Subsurface hydrothermal alteration mapping in the Reykjanes Geothermal area using a combined geoelectrical approach

Most high-temperature geothermal areas have a similar resistivity signature, reflecting the alteration state of the system, as is the case for the Reykjanes high temperature system. A geothermal system has an intermediate resistivity core (30–100 Ωm), overlain by a low resistivity cap (1–10 Ωm); at Reykjanes this cap reaches the surface. Hence, the study of the shallow subsurface can provide insights into the state of the system and deeper processes. Traditionally, geothermal systems are studied using electromagnetic methods, which have a large penetration depth but a low resolution. This is sufficient to characterize the system, but capturing dynamics requires sufficiently large changes and careful survey design. In this study, we explore the potential of the combined use of three geo-electric methods: electrical resistivity tomography (ERT), induced polarization (IP), and self-potential (SP), to characterize the shallow (<50 m) subsurface at Reykjanes and interpret it in a dynamic context, without the need for repeated measurements.
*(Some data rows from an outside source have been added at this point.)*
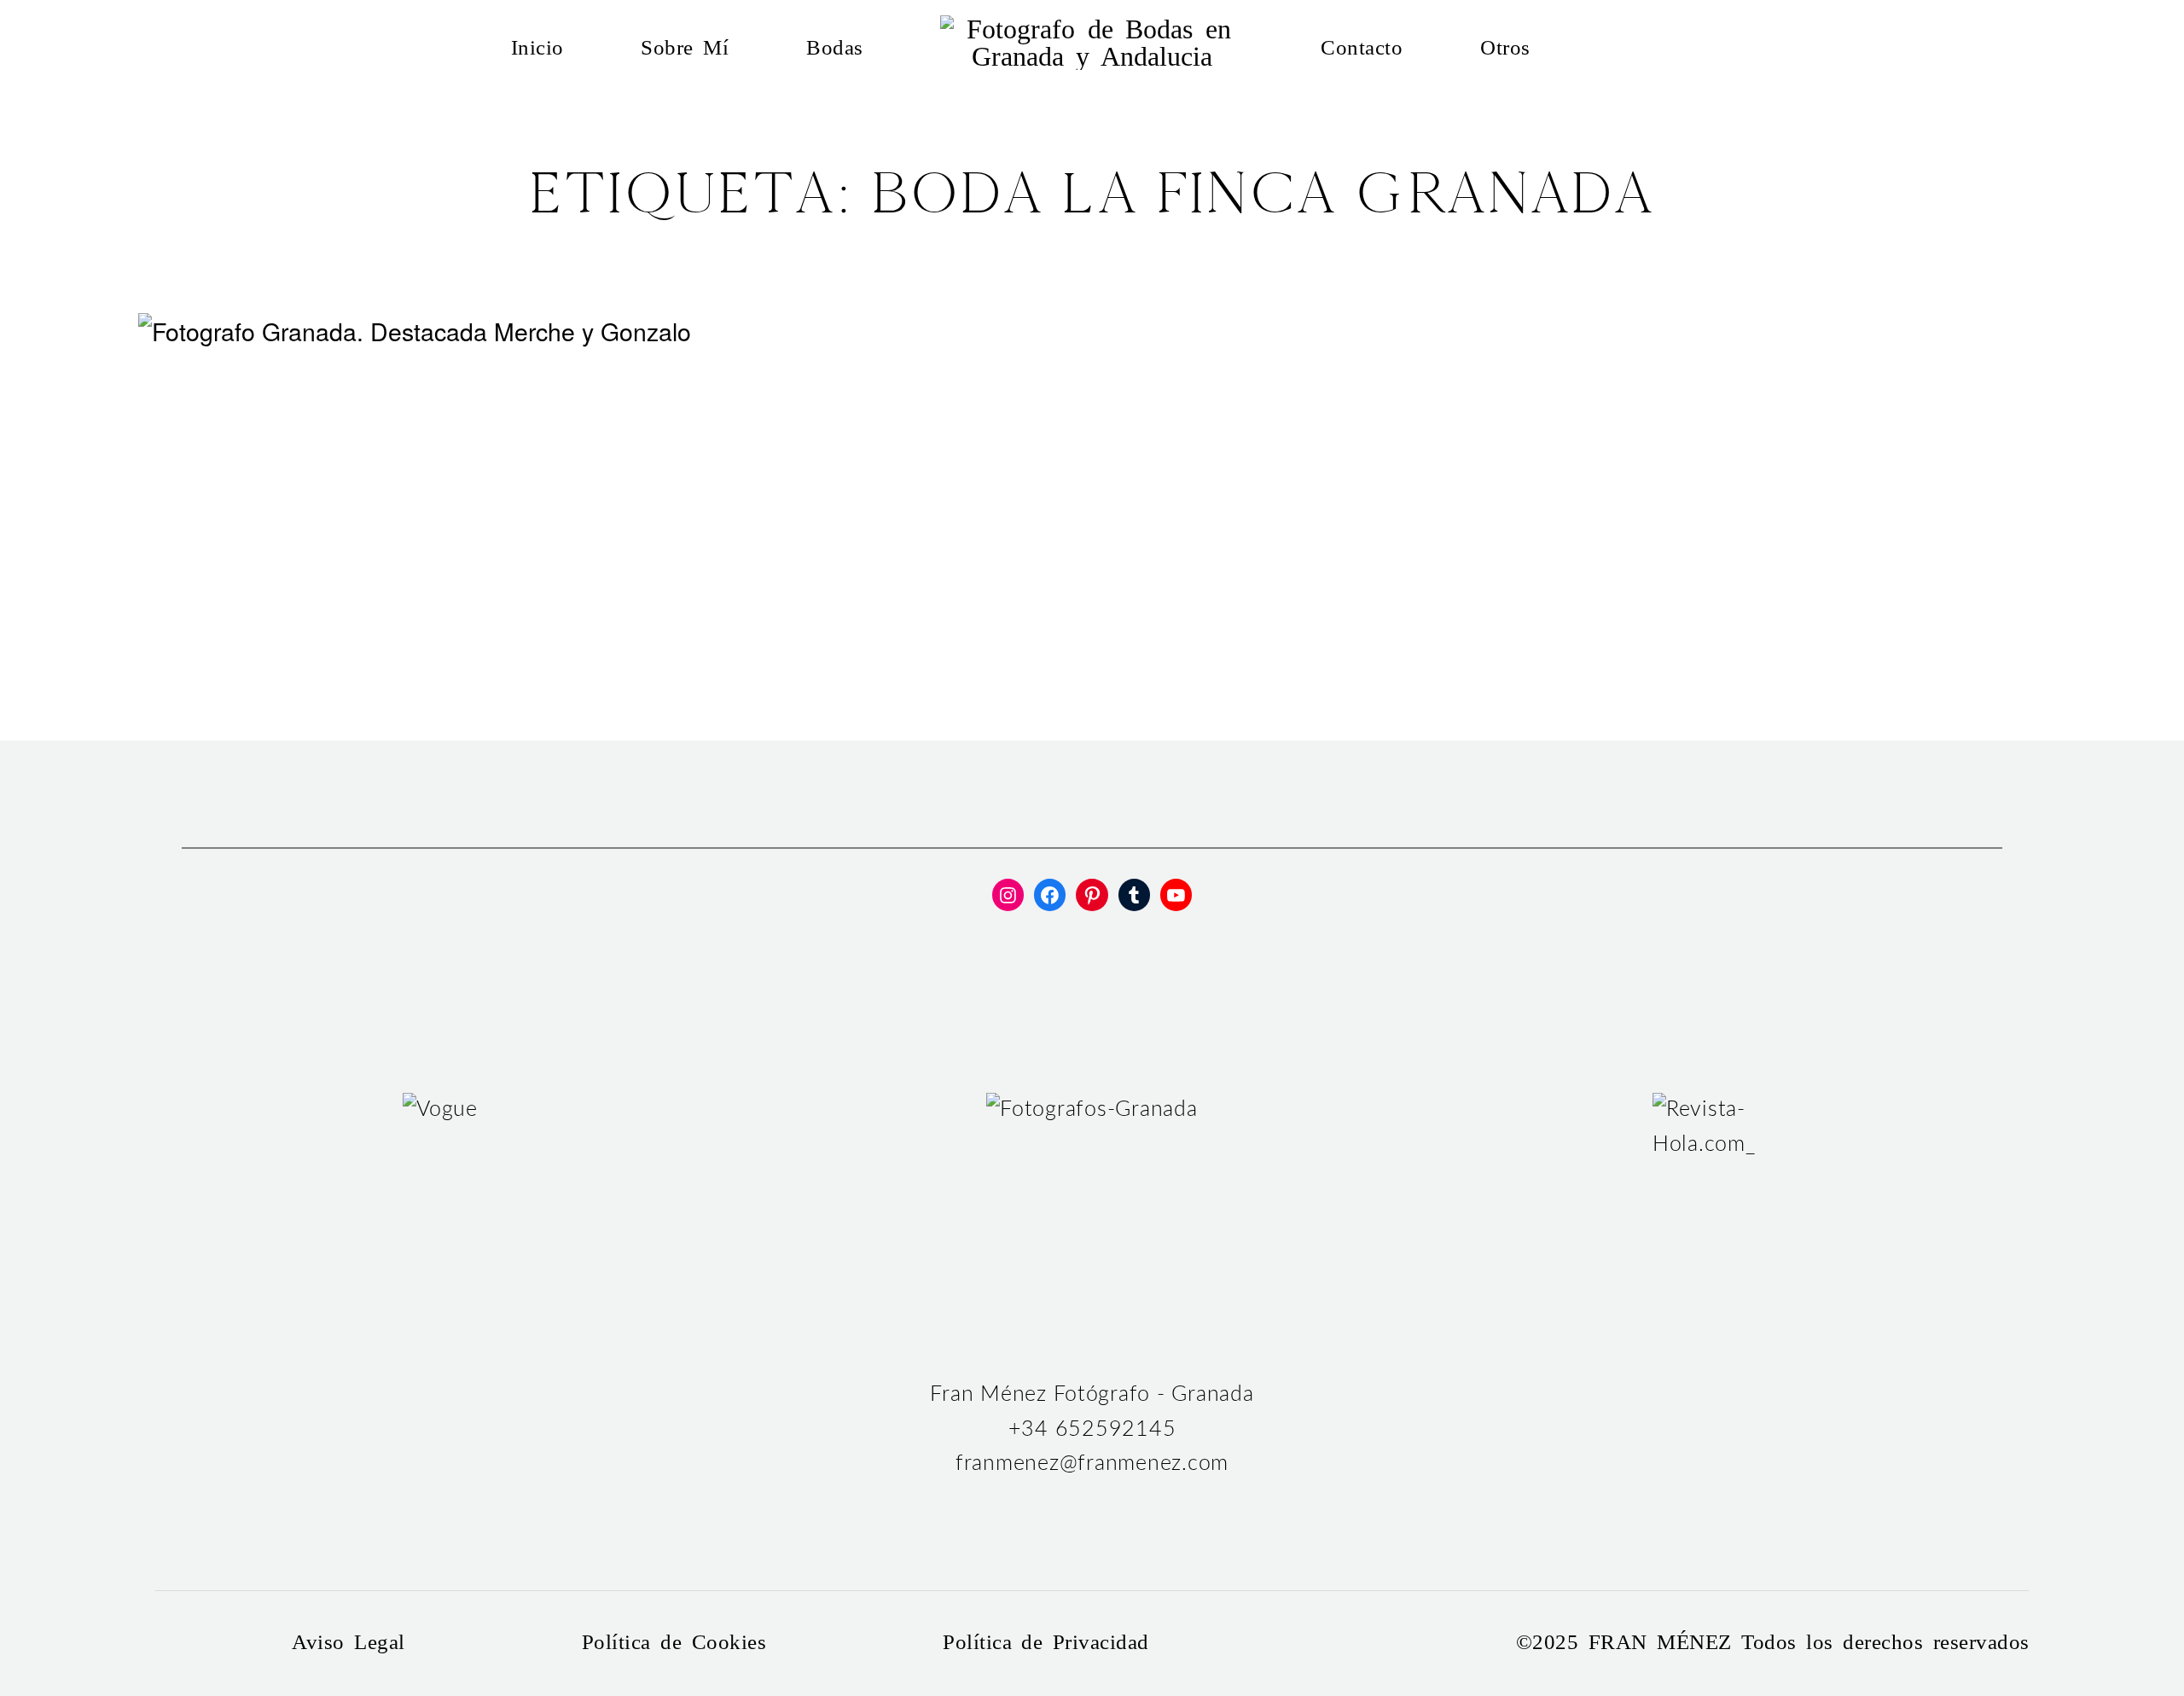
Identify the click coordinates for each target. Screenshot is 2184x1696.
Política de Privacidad (1046, 1642)
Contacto (1362, 48)
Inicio (537, 48)
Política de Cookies (674, 1642)
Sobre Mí (685, 48)
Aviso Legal (348, 1642)
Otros (1505, 48)
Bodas (834, 48)
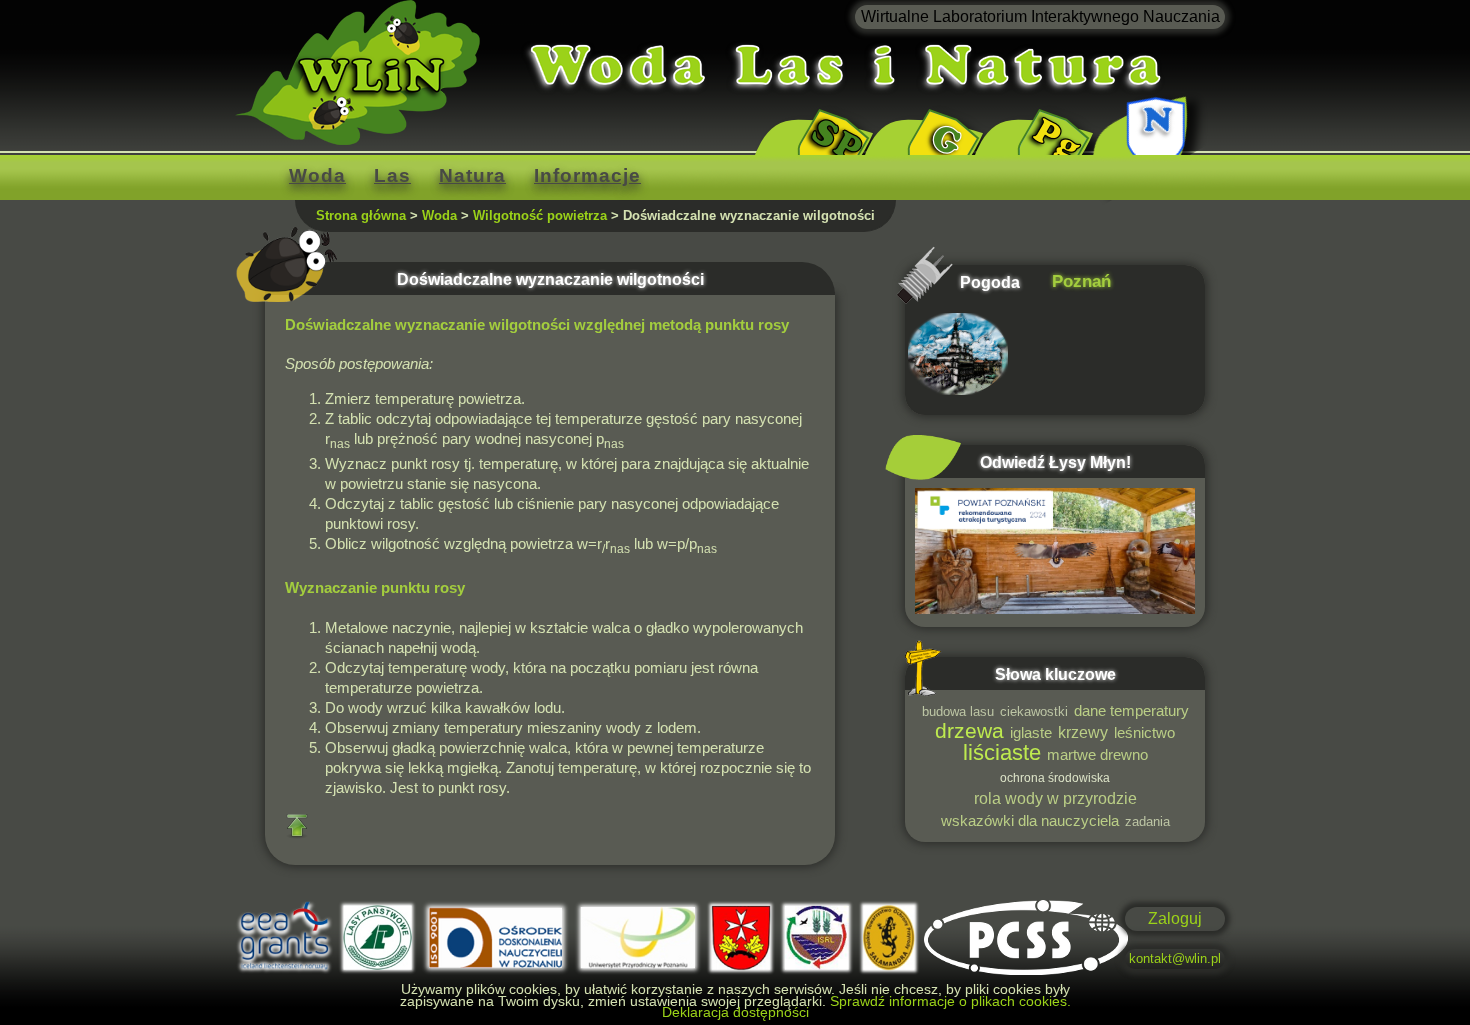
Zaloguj (1175, 918)
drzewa (969, 730)
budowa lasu (958, 711)
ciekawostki (1034, 711)
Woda (317, 175)
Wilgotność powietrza (540, 215)
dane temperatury (1131, 711)
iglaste (1031, 733)
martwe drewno (1097, 755)
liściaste (1002, 752)
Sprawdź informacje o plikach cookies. (950, 1001)
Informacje (587, 175)
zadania (1147, 821)
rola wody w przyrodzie (1055, 798)
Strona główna (361, 215)
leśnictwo (1144, 733)
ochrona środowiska (1055, 777)
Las (392, 175)
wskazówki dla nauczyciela (1030, 821)
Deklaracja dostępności (735, 1012)
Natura (472, 175)
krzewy (1083, 732)
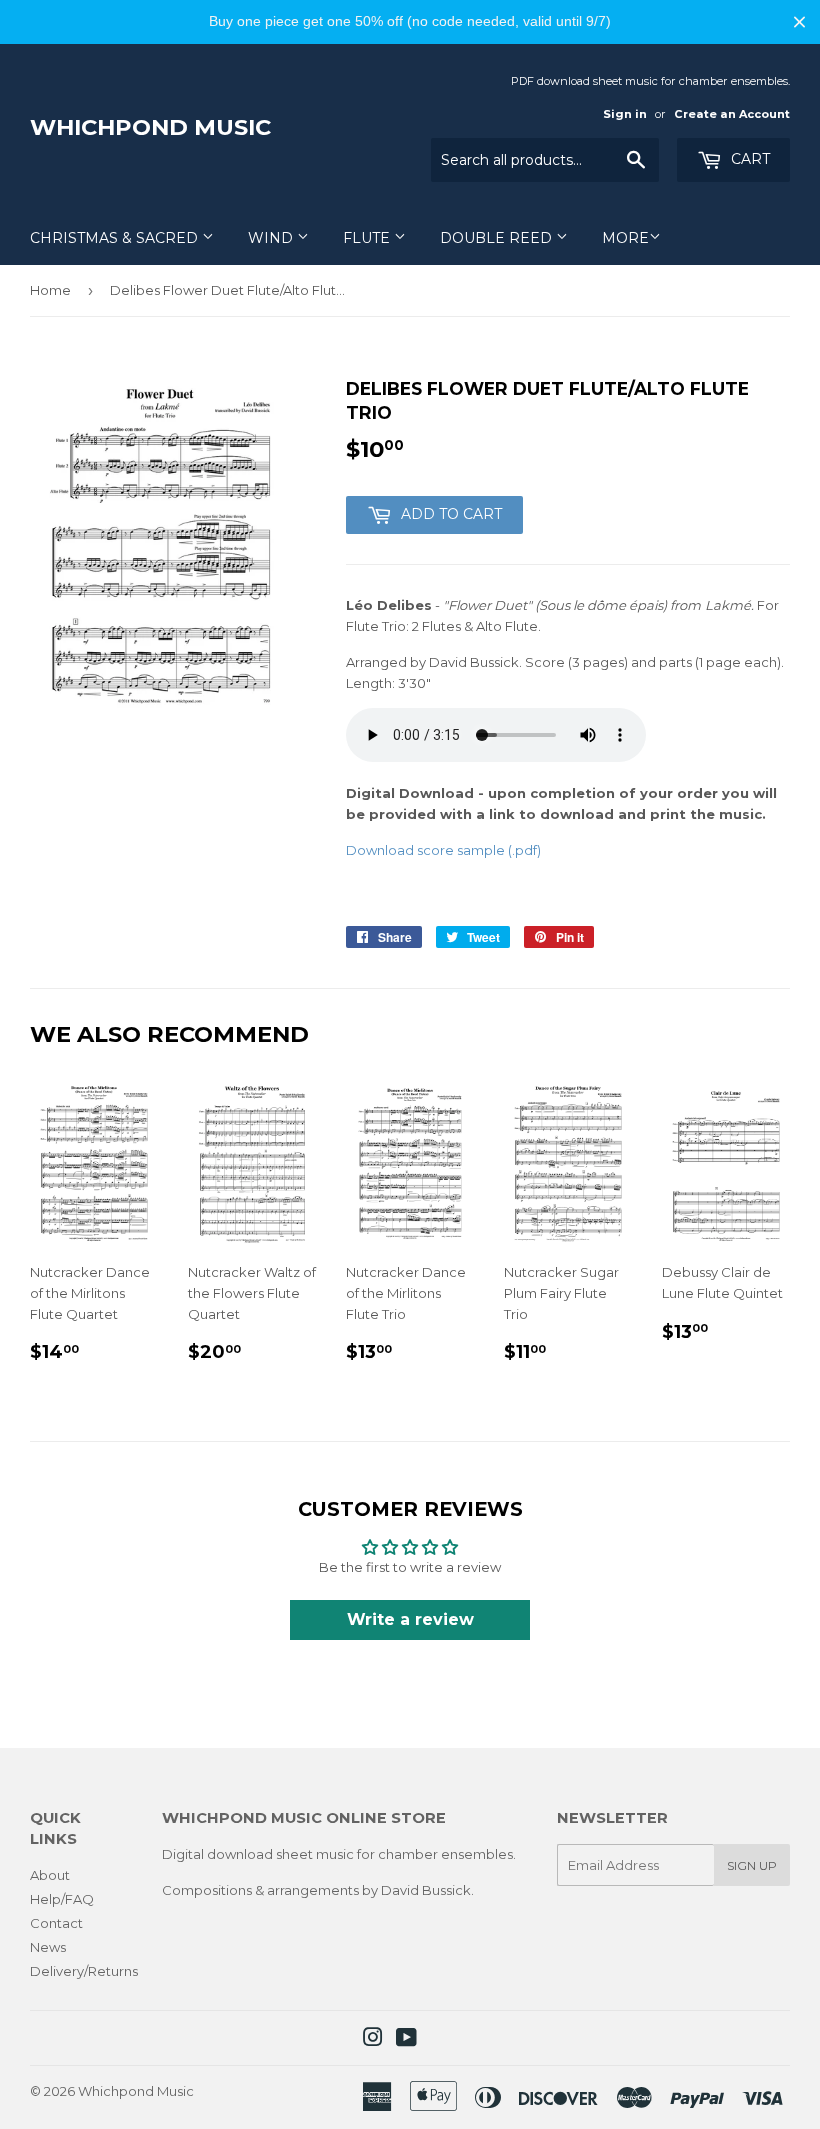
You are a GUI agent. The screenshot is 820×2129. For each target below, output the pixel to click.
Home (50, 290)
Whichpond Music (150, 127)
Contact (56, 1923)
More (625, 238)
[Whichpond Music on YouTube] (406, 2040)
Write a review (410, 1619)
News (48, 1947)
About (50, 1875)
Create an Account (732, 114)
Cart (748, 159)
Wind (272, 238)
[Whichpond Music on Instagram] (373, 2040)
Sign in (625, 114)
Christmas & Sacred (116, 238)
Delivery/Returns (84, 1971)
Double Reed (498, 238)
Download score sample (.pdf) (443, 850)
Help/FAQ (62, 1899)
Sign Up (752, 1865)
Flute (368, 238)
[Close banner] (799, 21)
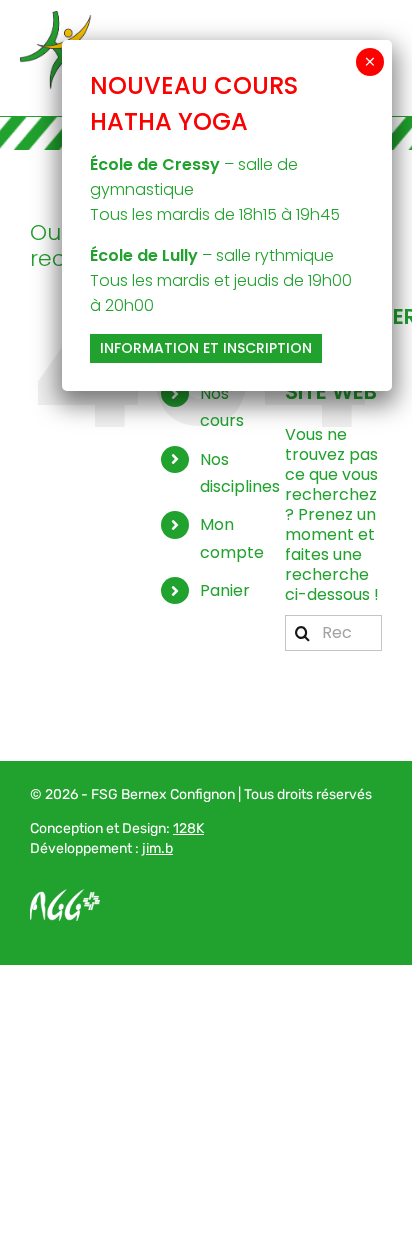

The observed resistivity signature reflects the typical resistivity distribution known at the site. The addition of SP allows for the identification of active geothermal processes, which are highly variable and localized. The IP signal revealed a shallow (<20 m) sealing structure, prohibiting fluid and gas migration, causing the absence of hydrothermal surface expressions. Such a seal can be potentially hazardous due to over-pressurization and could not be identified from resistivity imaging alone. Here we demonstrate that shallow structures can act as a proxy for deep processes. Furthermore, we show that the combination of the tree methods is invaluable in studying these complex systems and recommend this for future studies.